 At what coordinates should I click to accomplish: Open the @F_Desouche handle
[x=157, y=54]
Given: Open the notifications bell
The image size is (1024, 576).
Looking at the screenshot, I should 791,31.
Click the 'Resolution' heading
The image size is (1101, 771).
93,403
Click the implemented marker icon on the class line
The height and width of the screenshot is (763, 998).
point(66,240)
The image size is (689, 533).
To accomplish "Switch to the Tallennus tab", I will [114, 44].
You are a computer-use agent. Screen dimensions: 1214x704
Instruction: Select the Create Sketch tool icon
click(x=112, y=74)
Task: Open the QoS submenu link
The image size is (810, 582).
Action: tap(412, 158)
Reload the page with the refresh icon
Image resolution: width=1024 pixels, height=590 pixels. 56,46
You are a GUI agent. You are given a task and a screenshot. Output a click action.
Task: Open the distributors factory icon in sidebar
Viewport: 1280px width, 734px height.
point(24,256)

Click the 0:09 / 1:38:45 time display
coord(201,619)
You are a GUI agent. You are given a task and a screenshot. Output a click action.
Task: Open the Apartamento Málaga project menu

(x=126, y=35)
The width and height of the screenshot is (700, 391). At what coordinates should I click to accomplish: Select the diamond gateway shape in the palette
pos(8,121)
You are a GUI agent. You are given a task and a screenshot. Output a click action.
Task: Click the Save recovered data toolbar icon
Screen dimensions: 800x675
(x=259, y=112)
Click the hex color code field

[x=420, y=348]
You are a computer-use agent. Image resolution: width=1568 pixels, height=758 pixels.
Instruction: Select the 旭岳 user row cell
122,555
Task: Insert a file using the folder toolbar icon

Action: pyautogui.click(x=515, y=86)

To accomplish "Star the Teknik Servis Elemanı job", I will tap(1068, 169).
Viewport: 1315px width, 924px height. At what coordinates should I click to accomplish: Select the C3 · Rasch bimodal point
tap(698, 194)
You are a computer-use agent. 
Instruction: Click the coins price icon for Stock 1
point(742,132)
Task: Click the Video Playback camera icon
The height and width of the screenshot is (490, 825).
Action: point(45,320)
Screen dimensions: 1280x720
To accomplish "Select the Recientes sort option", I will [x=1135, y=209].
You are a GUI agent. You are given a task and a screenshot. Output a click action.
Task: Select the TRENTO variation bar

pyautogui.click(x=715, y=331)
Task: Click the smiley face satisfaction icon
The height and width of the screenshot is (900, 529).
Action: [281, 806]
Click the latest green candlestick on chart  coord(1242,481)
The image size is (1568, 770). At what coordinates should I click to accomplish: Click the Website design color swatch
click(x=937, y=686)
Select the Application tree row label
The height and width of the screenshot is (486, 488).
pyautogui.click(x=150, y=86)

------------

--- Instrução ---
Reescreva apenas os dados da linha que contém "You are a computer-use agent. Image" até a linha que contém "will tap(1068, 169).", ambas incluídas, acrescentando 131 a cada coordenada das respostas e mantendo todo o resto sem alteração.

--- Resposta à tarefa ---
You are a computer-use agent. Image resolution: width=1568 pixels, height=758 pixels.
Instruction: Select the 旭岳 user row cell
253,686
Task: Insert a file using the folder toolbar icon

Action: pyautogui.click(x=646, y=217)

To accomplish "Star the Teknik Servis Elemanı job", I will tap(1199, 300).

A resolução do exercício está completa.